The juvenile put his hand in her and pulled out something


Yvonne Roberts writes in The Observer on Leslee Udwin’s documentary India’s Daughter.

Warning: some of this is grim.

India’s Daughter is broadcast on BBC4 next Sunday, International Women’s Day, and simultaneously shown in seven other countries including India, Switzerland, Norway and Canada. On Monday 9 March, actresses Freida Pinto and Meryl Streep will attend a screening in New York, launching a worldwide India’s Daughter campaign against gender inequality and sexual violence against women and girls. It begins by 20 million pupils viewing the film and taking part in workshops in Maharashtra, a state that includes Mumbai.

…What is writ very large in India’s Daughter, but camouflaged in other countries where equality is more strongly embedded in law, is the low value placed on females and the determination of some men, educated as well as the impoverished, to keep women padlocked to the past.

“We have the best culture. In our culture, there is no place for a woman,” says one man in Udwin’s film. What is shocking is that he is ML Sharma, defence lawyer for the men convicted of Jyoti’s rape and murder. A second defence lawyer, AP Singh, says if his daughter or sister “engaged in pre-marital activities … in front of my entire family, I would put petrol on her and set her alight”.

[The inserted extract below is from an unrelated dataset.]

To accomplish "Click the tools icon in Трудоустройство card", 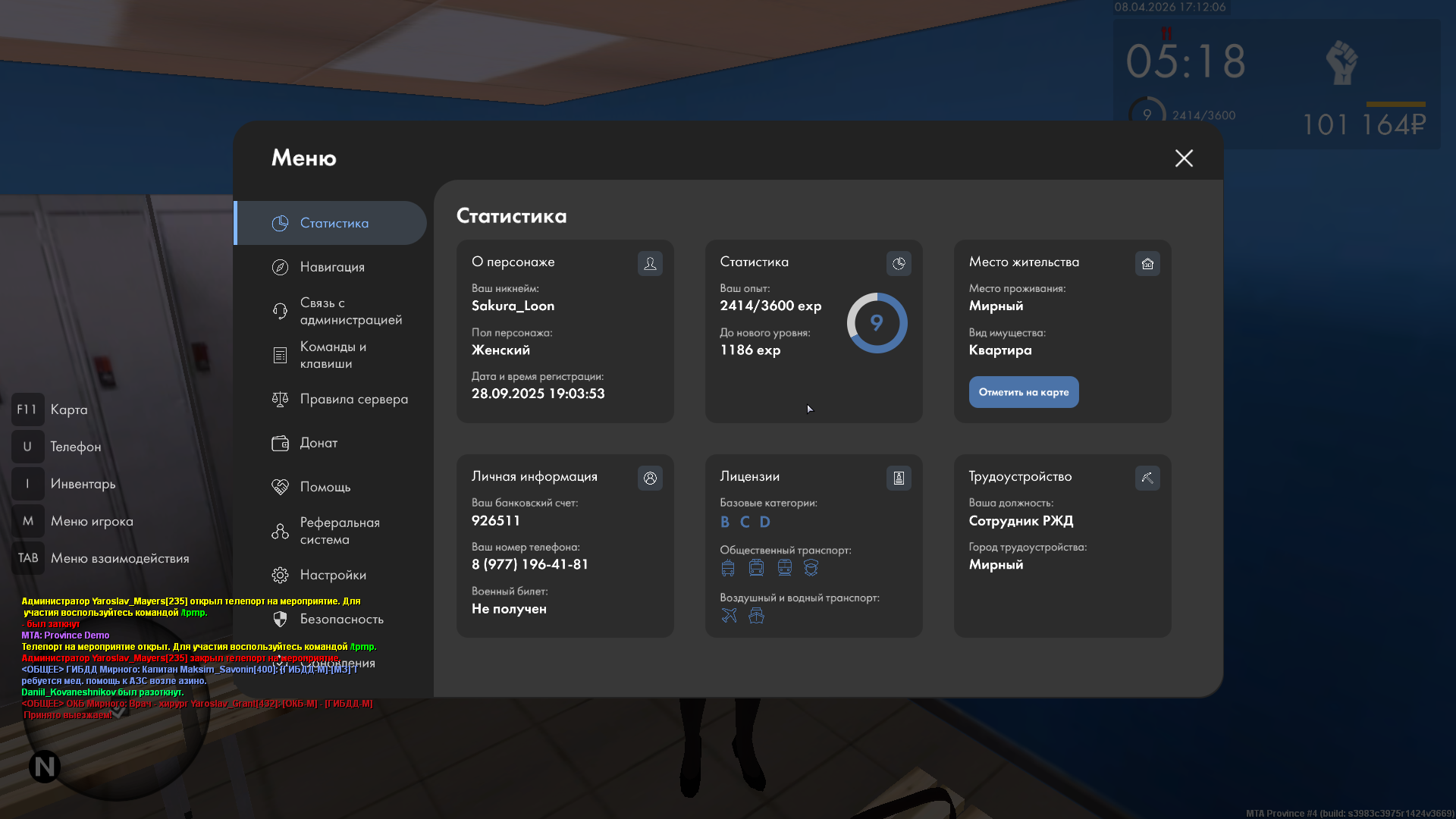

It is shocking. John Gray would probably say it’s fatuous to be shocked, but there it is – I am.

The eloquent words of Mukesh Singh are shared again. We can’t read them too often.

“You can’t clap with one hand – it takes two hands. A decent girl won’t roam around at night. A girl is more responsible for rape than a boy … about 20% of girls are good.” Jyoti fought back. Singh says: “She should just be silent and allow the rape. Then they would have dropped her off after ‘doing her’ and only hit the boy.

“The 15 or 20 minutes of the incident, I was driving the bus. The girl was screaming, ‘Help me, help me.’ The juvenile put his hand in her and pulled out something. It was her intestines …We dragged her to the front of the bus and threw her out.”

That’s a new detail, about reaching in and pulling out her intestines. I didn’t realize they’d gone to that much trouble.

The government, to quell the protest that followed her death, set up a three-member commission, headed by JS Verma, a former chief justice of India and human rights lawyer. It received 80,000 responses and delivered a landmark 630-page report in 29 days, calling for the law concerning sexual violence to be modernised, removing terms such as “intent to outrage her modesty”. New legislation failed to fulfil many of the report’s recommendations. Since then, the number of reported rapes has increased hugely, as more women come forward.

I wonder what the conviction rate is…

Comments

  1. M'thew says

    I wonder what the conviction rate is…

    I would almost say: Never mind the conviction rate, how many rapists are apprehended to begin with?

    What I really can’t get my head around is the disembowelment. Why… how… what? They really did not see her as a human being, did they?

  2. says

    I wonder what the conviction rate is…

    2011 data: “Of the total number of cases that made to court, the overall rate of convictions stand at 26.4%, or 4,072 convictions while 11,351 acquittals were recorded. These included cases pending from previous years as well.”